As the mother of 3 teenage boys, I've learned a lot of things over the years. One of the main things is that no matter how much I want to manage or influence my kids choices that the natural progression of things leads to my letting go and to their making mistakes. It is the way of life and it is the way that they learn.
When children are small, parents can shape their actions and choices. They can determine what they do, where they go, what things they receive. They can to a large extent determine how well they do in school as children are more apt to respond to parental involvement at a young age. Young children can be molded. Older children however are not so easily swayed.
In my boys, that age came at about 13 to 14. About the time middle school started. And while they could still be managed with punishments such as taking things away, limiting friends over and sleep aways, that sort of thing, they were becoming their own adult selves. It is this time when it starts to become hardest for a parent. You still want them to respond to what you are telling them. Get good grades it's important for your future. Don't choose inappropriate friends. Remain friends with girls and don't be so eager to have a "relationship". Put off sex until you are older and ready for all that comes with it. Don't drink, do drugs, or smoke. You keep talking and you hope they are listening.
As they grow even older, it becomes harder and harder. They become involved in work, friends, girls and sometimes not in that order. They think they know everything and that you, their parent, are just some crazy who wants to control their lives. But you keep talking. You keep trying to get them to make good choices. When they reach the age of about 17 however, you realize they are all but grown men and that you can say what you want, but it is now up to them to make the decision and live with the consequences. It is how they learn and even though some may be very, very painful for a parent to watch, it must be done.

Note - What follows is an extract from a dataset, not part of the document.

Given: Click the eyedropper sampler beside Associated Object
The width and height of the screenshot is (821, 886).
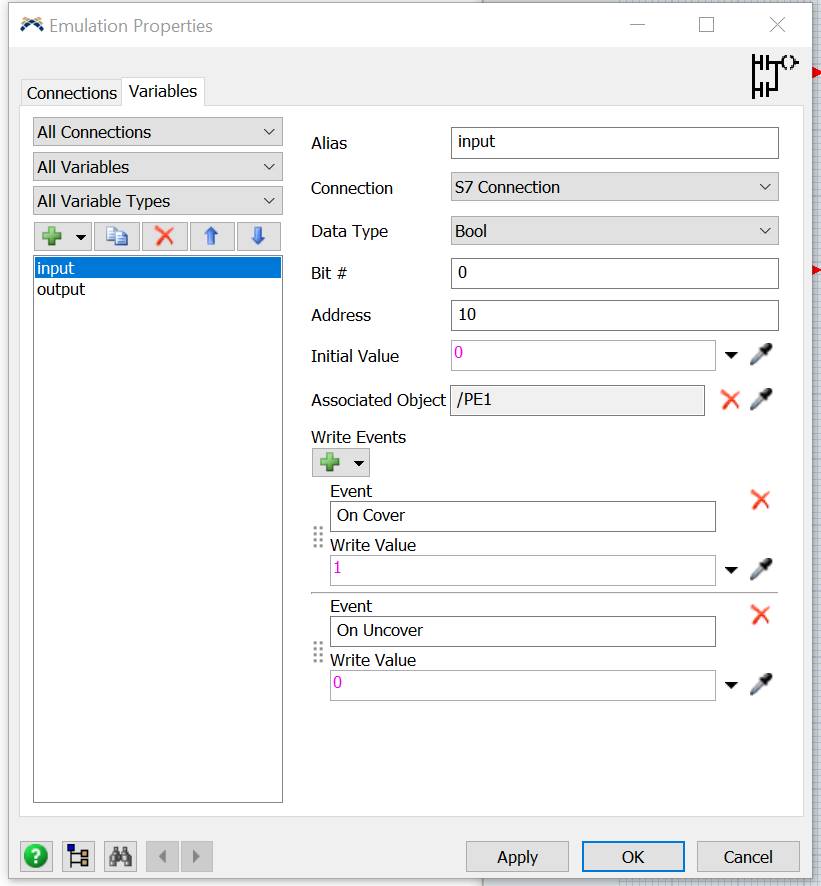Looking at the screenshot, I should point(761,400).
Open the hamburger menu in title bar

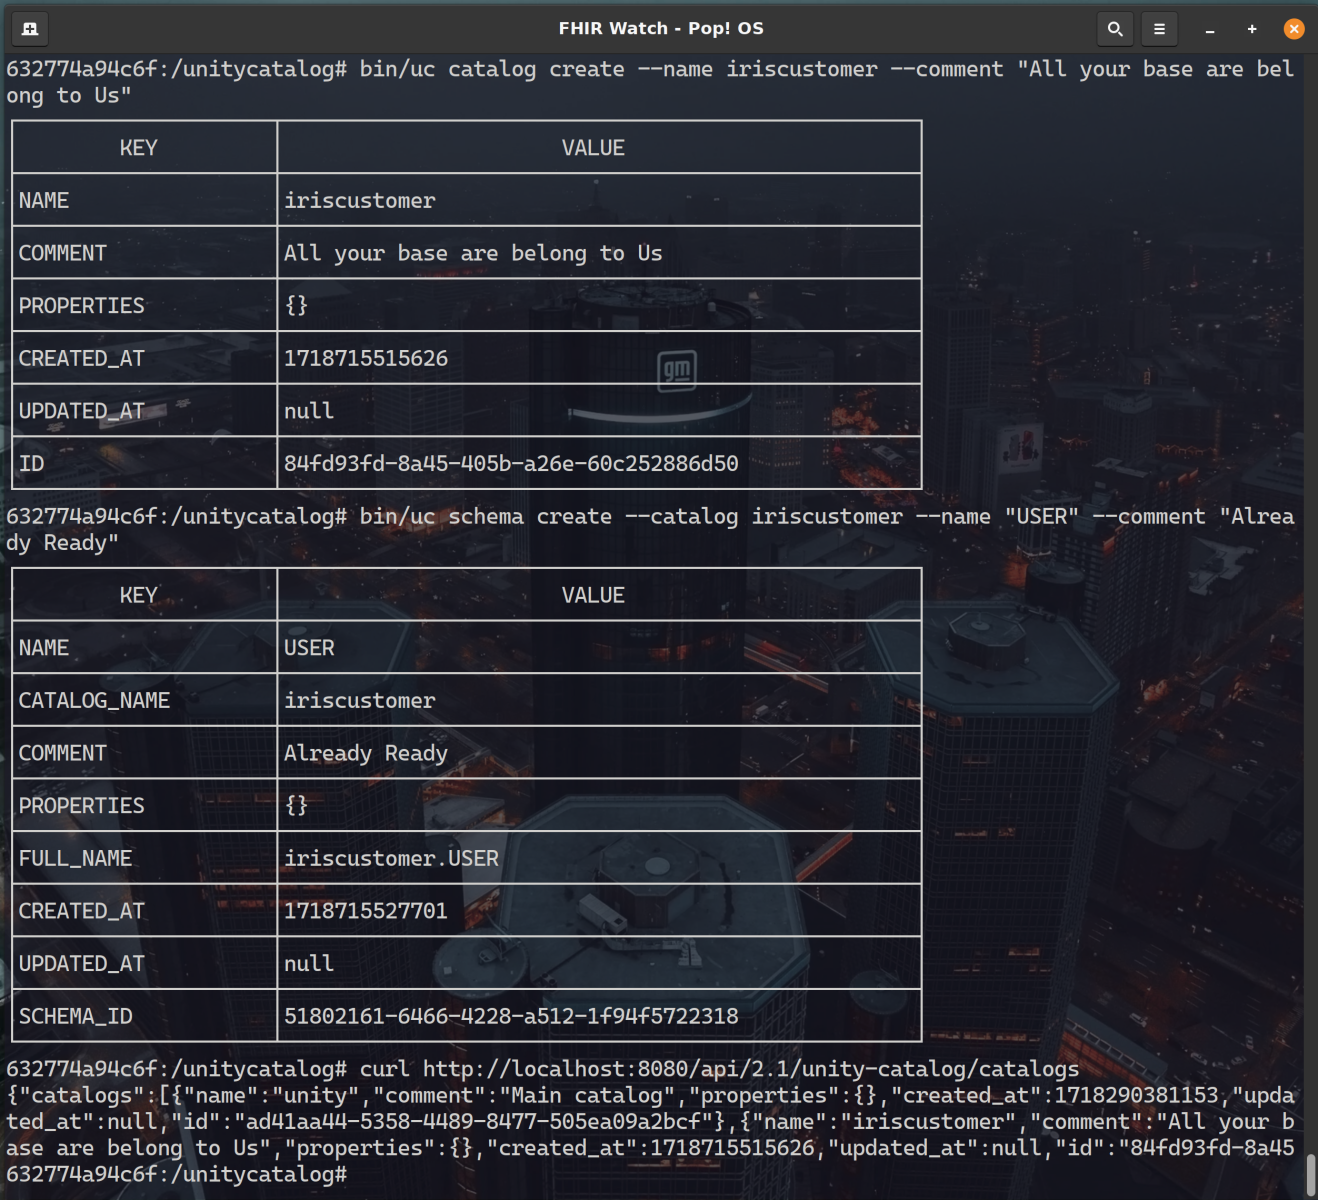coord(1159,29)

We all did it. We all made at least a few mistakes that our parents tried to keep us from making. Our children make them too. It is the natural progression of things. They make the mistakes. They learn. And we love them through it all. My oldest decided that he wouldn't do well in school for a few years and then, with about 6 months left of high school he decided to apply himself and graduate on time. He did this and in a little over a month, he will start college. Something I was not sure would ever happen the way he had been going. And I'm so proud of him. And he is so proud of himself. That is of course the bigger lesson for him and he had to learn it after making a lot of mistakes, but he did learn it. I have also learned that you can love your children, try to manage them as best you can, but in the end the natural progression of things takes over and it is up to them. All you can do is be there to love them and catch them when they fall and put a little emotional band-aid on the hurt.